**Task brief**
Write the next part of the forum thread about cold-starting a diesel engine and testing its glow plugs, following on from its last post.

I haven’t run a compression check but I’ll see if I can scrouge up a gauge and check it for sure. Question... regarding giving it more fuel, is is better to increase the idle speed lever? Or just press on the foot pedal or does it matter?

Just to add, some things I had read was saying that worn glow plugs could also cause similar issues. After putting the Ohm meter on each one individually, the reading was all over the place and seemed to indicate a problem. I ordered 2 new plugs and when they arrive I’ll install them and try again. Thanks for the advice as I will check compression and the battery CCA. Thx!


----------



## RC Wells

If you disconnected each glow plug, tested continuity of each, then those not zero are bad.

Set your throttle about a quarter open to start. As soon as the engine starts return the throttle to idle. These were designed to run on diesel fuel that had a higher specific gravity than the fuel of today. So we need slightly higher throttle settings for cold starting.

The last major diesel formulation change was in 2007 and resulted in a dry fuel which needs a lubricity improver added. The diesel of today also allows the fuel to grow algae much easier, and fuel filters get dirty faster.

Use a fuel additive to increase lubricity and keep moisture and algae at bay. WalMart carries Power Service products at reasonable prices, but there are many to choose from at tractor dealerships, truck stops, etc.


----------



## thepumpguysc

The glow plugs are VERY EASY to test if u don't have a meter but DO HAVE a small battery charger & the plugs are out of the engine..
Just hook the top spade up to + & clamp the - to the body... turn on 12v & count the seconds till it gets red hot.. probably less that 8-10.
Now CAREFULLY set it aside & do the other one.. just remember IT WAS RED/WHITE HOT.
RC is correct on the throttle position.. bump it up past idle..
The correct starting procedure is> to pull the compression release until the engine is spinning fast, THEN let go.. it should start..
also> it is not the engine shut down!!!! shut off is achieved by pulling the throttle past idle.. good luck w/ your new toy.


----------



## bbirder

I think if you use the compression release as thepumpguysc stated, you will find that the engine starts for you. You have to get that engine spinning faster to start.


----------



## hd883chopper

RC Wells said:


> If you disconnected each glow plug, tested continuity of each, then those not zero are bad.


Ok great so at least I know I'm reading the meter correctly. I tested each plug with a tester lead on each side and it did not read zero. The digital meter was jumping all around and would not settle on a number, so that would indicate bad glow plugs if I understand correctly. 2 on order and I'll install when they get here. Hope this is it!



RC Wells said:


> Set your throttle about a quarter open to start. As soon as the engine starts return the throttle to idle. These were designed to run on diesel fuel that had a higher specific gravity than the fuel of today. So we need slightly higher throttle settings for cold starting.


 Great so 1/4 idle throttle and no need to hit the foot pedal for fuel. Thx!

**Dataset content**
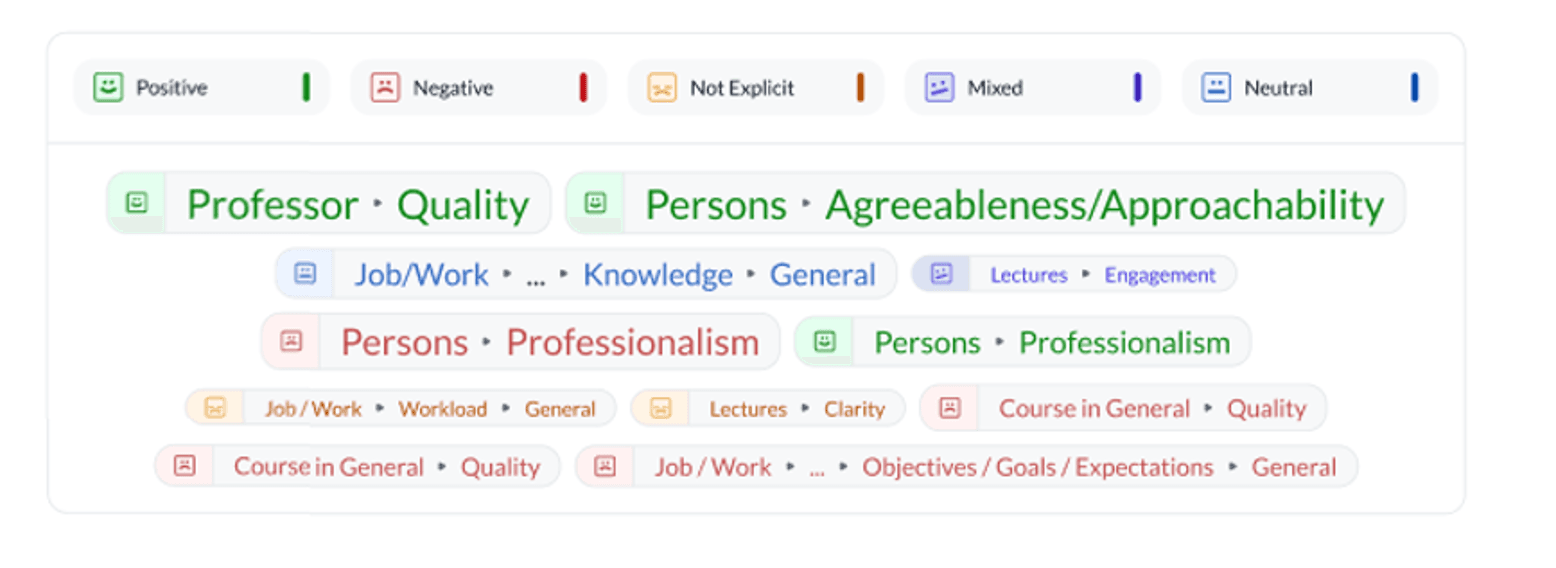
Task: Select the Neutral sentiment legend chip
Action: pos(1310,88)
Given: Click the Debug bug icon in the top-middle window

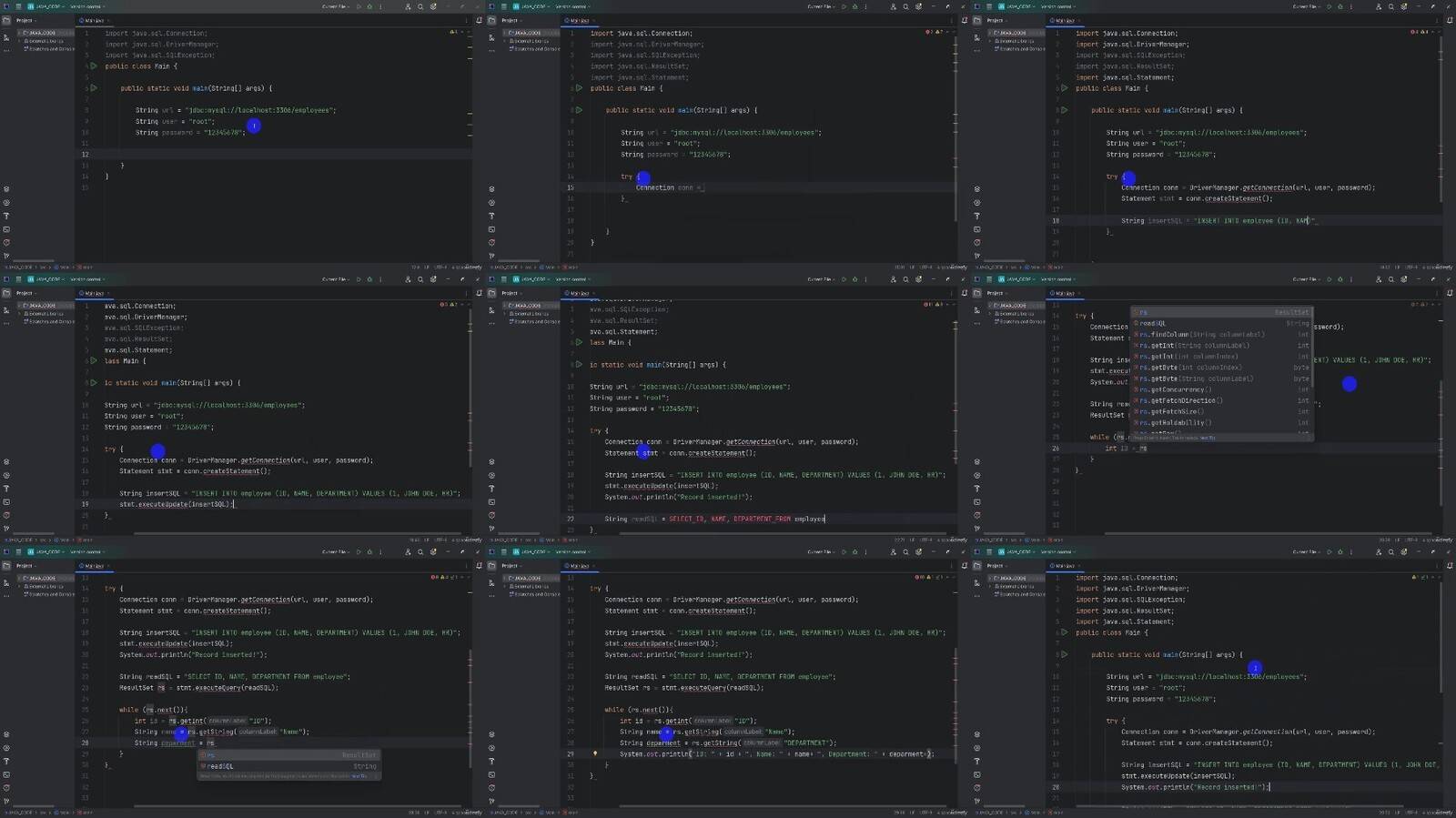Looking at the screenshot, I should (855, 6).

**Final result**
RC Wells said:


> The last major diesel formulation change was in 2007 and resulted in a dry fuel which needs a lubricity improver added. The diesel of today also allows the fuel to grow algae much easier, and fuel filters get dirty faster. Use a fuel additive to increase lubricity and keep moisture and algae at bay. WalMart carries Power Service products at reasonable prices, but there are many to choose from at tractor dealerships, truck stops, etc.


 This makes a lot of sense and I was wondering the other day about this since I currently use Stanadyne in my diesel p/u for the same reasons. Thx!


----------



## hd883chopper

thepumpguysc said:


> The correct starting procedure is> to pull the compression release until the engine is spinning fast, THEN let go.. it should start..
> also> it is not the engine shut down!!!! shut off is achieved by pulling the throttle past idle.. good luck w/ your new toy.





bbirder said:


> I think if you use the compression release as thepumpguysc stated, you will find that the engine starts for you. You have to get that engine spinning faster to start.


Thank you both for bringing up the compression release. This probably seems so elementary to you all but I have never owned a machine requiring this. I've attached a pic of a similar model so I could ask some additional questions. I'm guessing the compression release is this metal rod under my key? It has a ring on it and allows me to push it in or pull it out. The guy I bought it from had a different procedure to start and stop this tractor than what's explained above, so maybe I need to adopt Thepumpguysc's method instead.

The method the previous owner (who admitted this was his first tractor too) said that I should do the following to start: Ensure the neutral position, turn key left for 5 seconds until the glow light is lit, pull that metal ring/rod out, clutch in and turn key until it starts. Once started your good, leave pull ring out. 

To stop: Go to neutral, turn key left to off position, then push ring/rod in and it will shut down.

I feel like I'm missing a major step here or not using the compression release correctly. Assuming this ring/rod thing is in-fact the compression release.

Total newbie questions ya'll and I so appreciate any of your advice!


----------



## bbirder

This might be a good investment for you.

https://www.repairmanual.com/produc...5-mf2745-mf2775-mf2805-service-manual-mf-202/


----------



## hd883chopper

bbirder said:


> This might be a good investment for you.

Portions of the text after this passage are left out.